S7: I would never have taken a fully online course. I prefer contact with colleagues and teachers even if we have been enabled to study in the best possible way with the considerable volume of teaching material and exercises available on the platform.

S13: In this period of social isolation, studying has become a reason for me not to think about the current state but to have future perspectives.

Students S6 and S7 highlighted the difficulties deriving from a critical emergency, revealing that the only reason they agreed to take an online course is that they were forced to. This concept is expressed by almost all students. These attitudes seem to show a greater extrinsic motivation than the intrinsic and social one, as confirmed by the analysis of quantitative data. Furthermore, from some answers received, such as that from student S13, students seem to be motivated to improve their skills not only for the purposes of grades but to have better future prospects.

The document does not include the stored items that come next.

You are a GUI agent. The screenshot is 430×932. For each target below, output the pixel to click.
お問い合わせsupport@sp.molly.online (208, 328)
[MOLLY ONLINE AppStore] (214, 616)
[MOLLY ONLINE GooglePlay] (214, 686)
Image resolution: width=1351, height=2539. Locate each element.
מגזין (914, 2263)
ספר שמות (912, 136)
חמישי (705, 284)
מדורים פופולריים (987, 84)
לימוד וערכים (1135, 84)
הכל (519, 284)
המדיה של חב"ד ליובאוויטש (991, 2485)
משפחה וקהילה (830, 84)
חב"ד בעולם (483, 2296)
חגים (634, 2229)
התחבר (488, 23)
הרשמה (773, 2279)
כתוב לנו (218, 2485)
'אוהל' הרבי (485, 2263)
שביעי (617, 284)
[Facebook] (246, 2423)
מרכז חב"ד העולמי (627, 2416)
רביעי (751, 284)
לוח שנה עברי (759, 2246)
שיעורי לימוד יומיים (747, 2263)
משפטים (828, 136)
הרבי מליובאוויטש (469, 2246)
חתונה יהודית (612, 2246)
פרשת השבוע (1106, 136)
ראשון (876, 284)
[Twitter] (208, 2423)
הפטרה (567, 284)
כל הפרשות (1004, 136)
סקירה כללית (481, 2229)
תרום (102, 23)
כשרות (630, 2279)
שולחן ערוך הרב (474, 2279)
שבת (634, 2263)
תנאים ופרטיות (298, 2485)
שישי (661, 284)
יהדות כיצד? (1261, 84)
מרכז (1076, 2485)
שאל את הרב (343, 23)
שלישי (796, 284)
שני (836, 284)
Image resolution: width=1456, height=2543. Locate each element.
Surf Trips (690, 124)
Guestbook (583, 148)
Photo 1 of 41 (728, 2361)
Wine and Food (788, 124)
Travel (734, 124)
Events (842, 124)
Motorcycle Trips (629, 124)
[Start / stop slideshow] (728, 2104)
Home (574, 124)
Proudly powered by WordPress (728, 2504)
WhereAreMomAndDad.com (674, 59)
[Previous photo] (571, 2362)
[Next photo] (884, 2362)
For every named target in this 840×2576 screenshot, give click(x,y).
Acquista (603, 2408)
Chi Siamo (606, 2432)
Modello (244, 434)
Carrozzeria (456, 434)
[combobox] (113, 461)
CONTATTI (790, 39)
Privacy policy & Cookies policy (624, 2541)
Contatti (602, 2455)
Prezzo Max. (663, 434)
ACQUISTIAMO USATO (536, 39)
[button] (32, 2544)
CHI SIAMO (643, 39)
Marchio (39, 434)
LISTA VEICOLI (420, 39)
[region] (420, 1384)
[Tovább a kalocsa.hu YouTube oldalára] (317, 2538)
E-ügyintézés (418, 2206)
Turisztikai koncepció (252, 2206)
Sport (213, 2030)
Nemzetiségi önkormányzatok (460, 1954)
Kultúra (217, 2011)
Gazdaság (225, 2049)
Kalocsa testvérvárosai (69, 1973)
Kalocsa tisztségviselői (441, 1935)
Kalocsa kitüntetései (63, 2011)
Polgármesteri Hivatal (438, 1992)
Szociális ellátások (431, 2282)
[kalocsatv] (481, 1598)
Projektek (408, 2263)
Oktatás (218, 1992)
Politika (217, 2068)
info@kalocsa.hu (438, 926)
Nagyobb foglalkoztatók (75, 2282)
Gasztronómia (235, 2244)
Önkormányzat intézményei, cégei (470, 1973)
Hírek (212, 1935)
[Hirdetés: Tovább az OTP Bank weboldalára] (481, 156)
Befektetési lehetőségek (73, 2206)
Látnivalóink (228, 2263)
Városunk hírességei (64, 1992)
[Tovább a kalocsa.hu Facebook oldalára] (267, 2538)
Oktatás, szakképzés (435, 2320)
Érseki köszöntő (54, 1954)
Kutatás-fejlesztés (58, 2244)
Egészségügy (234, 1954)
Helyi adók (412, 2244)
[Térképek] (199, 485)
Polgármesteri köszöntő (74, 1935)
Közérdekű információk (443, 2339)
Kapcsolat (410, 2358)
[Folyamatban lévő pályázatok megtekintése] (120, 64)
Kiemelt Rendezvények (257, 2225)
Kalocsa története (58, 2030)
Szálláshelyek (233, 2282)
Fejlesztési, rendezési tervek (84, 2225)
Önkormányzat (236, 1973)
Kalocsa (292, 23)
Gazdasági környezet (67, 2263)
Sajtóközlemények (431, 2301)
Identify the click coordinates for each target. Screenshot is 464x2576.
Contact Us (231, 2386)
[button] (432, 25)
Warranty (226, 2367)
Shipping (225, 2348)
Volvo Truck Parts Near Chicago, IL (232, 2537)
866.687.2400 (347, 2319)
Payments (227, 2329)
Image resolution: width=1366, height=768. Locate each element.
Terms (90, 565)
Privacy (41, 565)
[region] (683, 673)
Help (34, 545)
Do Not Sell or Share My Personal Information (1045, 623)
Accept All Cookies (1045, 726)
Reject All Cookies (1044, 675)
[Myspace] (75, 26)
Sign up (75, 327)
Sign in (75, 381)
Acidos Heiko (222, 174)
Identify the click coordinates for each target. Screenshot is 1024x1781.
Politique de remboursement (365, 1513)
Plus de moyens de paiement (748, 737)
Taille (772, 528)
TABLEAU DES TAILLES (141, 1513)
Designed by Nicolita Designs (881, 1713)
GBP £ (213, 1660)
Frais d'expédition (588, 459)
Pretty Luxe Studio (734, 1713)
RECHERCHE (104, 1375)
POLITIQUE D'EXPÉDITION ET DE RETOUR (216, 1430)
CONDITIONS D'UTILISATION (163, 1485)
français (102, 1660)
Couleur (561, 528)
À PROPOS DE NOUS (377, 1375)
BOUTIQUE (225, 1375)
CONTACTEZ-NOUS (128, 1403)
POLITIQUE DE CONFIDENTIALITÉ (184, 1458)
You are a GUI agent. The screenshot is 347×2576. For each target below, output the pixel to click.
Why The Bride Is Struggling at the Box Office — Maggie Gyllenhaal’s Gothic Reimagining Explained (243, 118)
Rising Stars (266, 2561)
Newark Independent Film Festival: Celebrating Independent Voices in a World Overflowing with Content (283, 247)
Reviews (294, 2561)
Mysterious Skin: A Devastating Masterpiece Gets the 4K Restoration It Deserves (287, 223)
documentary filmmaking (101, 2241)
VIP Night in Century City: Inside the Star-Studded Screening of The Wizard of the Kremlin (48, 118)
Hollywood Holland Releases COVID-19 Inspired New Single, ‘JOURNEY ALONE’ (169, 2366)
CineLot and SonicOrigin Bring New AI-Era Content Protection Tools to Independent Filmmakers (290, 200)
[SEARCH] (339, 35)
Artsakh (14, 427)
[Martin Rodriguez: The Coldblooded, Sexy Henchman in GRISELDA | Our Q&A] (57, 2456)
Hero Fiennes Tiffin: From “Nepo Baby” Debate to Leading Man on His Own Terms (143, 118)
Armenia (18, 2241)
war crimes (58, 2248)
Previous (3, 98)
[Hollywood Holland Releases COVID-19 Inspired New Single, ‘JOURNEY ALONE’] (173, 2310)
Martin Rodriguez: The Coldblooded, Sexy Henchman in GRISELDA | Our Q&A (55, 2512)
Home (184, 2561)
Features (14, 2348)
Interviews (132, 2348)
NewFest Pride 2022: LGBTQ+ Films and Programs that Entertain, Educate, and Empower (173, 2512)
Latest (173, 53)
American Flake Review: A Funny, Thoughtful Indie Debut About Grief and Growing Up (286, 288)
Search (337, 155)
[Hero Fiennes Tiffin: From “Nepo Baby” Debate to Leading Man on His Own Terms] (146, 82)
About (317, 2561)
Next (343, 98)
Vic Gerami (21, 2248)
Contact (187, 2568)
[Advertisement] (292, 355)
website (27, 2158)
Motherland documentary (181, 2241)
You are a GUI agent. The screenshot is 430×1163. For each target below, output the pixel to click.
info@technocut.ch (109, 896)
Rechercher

5.1.2 Answers Related to Engagement

In this subsection are reported the students’ answers in which it is possible to extract information on their engagement.

S3: The course was well organized with extra material usable by e-learning helpful for carrying out the tests, with exhaustive and complete exercises carried out in the classroom. Enough exercises have been available online to keep practicing.

The S3 student (2018/2019) highlights how the e-learning platform is essential to deepen the theoretical aspects through extra didactic material and to be able to constantly exercise in assigned tasks.

S12: My feelings are positive, the course worked well because in addition to the didactic material always available on the e-learning platform, the teacher was able to integrate the lessons with an interactive whiteboard which is fundamental for this subject. Great to have also the recordings of the lessons available.

The words of student S12 (2019/2020), also shared by other students, reveal how the use of the platform allows using in a structured way the considerable digital content to support teaching both in terms of theoretical and practical aspects.

5.1.3 Answers Related to Participation

In this subsection are reported the students’ answers in which it is possible to extract information on their participation.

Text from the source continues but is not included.